Description of the task> Anywhere the string "section" shows up in the listing below, copy the line it is in.
= = = = =
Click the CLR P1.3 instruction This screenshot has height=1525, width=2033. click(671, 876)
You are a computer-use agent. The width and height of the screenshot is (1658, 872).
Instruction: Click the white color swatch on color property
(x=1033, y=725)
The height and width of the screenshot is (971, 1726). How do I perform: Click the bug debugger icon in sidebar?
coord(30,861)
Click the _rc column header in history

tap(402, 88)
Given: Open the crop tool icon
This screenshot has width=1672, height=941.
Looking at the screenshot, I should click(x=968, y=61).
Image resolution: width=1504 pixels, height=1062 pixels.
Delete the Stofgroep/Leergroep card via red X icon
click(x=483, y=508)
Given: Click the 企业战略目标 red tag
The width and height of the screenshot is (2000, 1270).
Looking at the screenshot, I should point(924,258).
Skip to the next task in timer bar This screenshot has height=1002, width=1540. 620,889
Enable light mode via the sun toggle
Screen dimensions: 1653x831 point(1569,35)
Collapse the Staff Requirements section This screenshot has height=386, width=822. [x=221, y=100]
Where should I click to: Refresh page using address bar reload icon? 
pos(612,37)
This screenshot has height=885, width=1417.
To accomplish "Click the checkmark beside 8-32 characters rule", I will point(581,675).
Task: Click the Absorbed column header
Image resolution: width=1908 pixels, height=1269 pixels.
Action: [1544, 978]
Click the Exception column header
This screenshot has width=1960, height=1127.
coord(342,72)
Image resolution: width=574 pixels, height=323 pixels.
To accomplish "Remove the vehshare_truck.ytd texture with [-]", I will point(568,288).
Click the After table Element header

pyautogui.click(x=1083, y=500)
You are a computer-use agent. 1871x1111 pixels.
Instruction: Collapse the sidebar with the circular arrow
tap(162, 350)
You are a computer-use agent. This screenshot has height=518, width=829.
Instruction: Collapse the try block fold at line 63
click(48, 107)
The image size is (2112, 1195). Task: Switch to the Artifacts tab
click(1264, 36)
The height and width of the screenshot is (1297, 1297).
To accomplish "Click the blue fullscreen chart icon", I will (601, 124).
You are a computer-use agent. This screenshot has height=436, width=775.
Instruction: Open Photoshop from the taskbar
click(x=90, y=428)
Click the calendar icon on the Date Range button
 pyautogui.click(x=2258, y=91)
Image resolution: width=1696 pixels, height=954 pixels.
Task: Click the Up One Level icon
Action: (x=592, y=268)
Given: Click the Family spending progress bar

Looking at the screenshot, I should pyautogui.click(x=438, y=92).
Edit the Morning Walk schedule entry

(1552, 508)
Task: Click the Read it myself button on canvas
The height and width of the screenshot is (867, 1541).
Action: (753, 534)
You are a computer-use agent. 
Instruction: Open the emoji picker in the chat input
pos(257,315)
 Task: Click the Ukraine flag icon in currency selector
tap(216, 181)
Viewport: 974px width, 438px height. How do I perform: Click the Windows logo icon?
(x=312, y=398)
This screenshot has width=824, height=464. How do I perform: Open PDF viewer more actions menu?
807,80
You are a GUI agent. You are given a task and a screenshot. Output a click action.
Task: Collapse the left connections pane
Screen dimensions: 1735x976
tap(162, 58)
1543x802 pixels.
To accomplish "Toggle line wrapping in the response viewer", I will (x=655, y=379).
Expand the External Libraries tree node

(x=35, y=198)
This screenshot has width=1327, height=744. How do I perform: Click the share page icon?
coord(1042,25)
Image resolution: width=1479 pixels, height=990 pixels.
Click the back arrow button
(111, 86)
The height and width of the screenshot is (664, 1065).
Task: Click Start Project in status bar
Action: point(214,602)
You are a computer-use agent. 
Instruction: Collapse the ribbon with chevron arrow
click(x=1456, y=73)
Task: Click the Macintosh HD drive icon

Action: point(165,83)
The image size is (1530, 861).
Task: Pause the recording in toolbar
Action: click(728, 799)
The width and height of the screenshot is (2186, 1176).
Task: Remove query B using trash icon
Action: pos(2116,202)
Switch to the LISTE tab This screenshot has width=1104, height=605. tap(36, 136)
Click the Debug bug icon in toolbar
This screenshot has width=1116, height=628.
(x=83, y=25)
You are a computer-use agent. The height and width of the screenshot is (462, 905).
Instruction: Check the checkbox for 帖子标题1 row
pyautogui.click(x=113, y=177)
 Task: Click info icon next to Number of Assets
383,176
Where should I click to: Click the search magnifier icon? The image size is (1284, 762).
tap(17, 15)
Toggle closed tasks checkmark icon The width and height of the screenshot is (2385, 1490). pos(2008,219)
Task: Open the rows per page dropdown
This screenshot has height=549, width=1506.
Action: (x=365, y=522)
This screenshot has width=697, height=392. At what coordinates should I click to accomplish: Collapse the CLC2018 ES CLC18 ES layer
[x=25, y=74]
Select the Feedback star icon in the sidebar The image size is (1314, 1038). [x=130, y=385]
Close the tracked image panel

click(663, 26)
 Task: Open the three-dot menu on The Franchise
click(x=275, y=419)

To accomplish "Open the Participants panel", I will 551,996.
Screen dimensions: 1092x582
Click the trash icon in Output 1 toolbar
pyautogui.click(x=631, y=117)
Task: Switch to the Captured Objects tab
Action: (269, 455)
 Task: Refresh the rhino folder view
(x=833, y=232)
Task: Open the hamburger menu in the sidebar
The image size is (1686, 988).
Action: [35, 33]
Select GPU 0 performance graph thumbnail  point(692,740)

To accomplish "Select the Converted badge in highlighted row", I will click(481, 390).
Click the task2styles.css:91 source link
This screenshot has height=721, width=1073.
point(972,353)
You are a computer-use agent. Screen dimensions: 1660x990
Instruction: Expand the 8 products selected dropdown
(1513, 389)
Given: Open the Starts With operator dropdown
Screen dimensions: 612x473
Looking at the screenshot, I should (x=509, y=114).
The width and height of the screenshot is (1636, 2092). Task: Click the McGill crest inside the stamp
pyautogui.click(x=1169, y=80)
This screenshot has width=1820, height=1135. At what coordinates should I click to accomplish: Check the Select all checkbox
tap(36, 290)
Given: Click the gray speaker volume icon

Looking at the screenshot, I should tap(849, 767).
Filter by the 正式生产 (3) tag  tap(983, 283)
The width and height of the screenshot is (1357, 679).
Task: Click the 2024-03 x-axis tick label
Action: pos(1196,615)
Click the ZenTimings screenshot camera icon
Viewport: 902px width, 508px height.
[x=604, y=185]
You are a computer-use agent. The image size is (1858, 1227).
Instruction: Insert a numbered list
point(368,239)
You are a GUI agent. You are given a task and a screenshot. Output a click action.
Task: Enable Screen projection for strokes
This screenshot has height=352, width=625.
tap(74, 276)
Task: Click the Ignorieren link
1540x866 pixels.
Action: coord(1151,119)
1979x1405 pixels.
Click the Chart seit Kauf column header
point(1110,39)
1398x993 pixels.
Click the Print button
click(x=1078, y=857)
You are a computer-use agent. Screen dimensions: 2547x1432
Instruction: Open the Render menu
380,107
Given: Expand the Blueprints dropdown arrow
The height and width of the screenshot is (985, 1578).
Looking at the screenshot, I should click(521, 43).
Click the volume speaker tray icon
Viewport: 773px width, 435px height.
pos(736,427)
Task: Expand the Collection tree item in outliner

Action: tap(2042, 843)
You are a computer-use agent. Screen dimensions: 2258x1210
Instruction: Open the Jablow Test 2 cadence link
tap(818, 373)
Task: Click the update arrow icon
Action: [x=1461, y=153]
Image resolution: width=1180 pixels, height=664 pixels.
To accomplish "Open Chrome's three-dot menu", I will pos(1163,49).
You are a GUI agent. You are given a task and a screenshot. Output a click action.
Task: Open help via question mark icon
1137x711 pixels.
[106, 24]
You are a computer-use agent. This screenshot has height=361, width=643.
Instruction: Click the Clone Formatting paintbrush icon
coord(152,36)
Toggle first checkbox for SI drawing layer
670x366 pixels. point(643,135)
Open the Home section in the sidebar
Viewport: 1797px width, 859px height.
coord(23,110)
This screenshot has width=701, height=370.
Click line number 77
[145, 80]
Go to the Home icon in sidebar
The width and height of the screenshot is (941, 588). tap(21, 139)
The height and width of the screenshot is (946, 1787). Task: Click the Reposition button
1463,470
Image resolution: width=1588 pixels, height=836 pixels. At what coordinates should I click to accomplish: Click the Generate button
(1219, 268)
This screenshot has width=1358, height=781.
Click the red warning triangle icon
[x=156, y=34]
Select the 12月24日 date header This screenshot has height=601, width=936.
= = = = =
Result>
Collapse the Staff Requirements section This screenshot has height=386, width=822. [x=221, y=100]
Open the Home section in the sidebar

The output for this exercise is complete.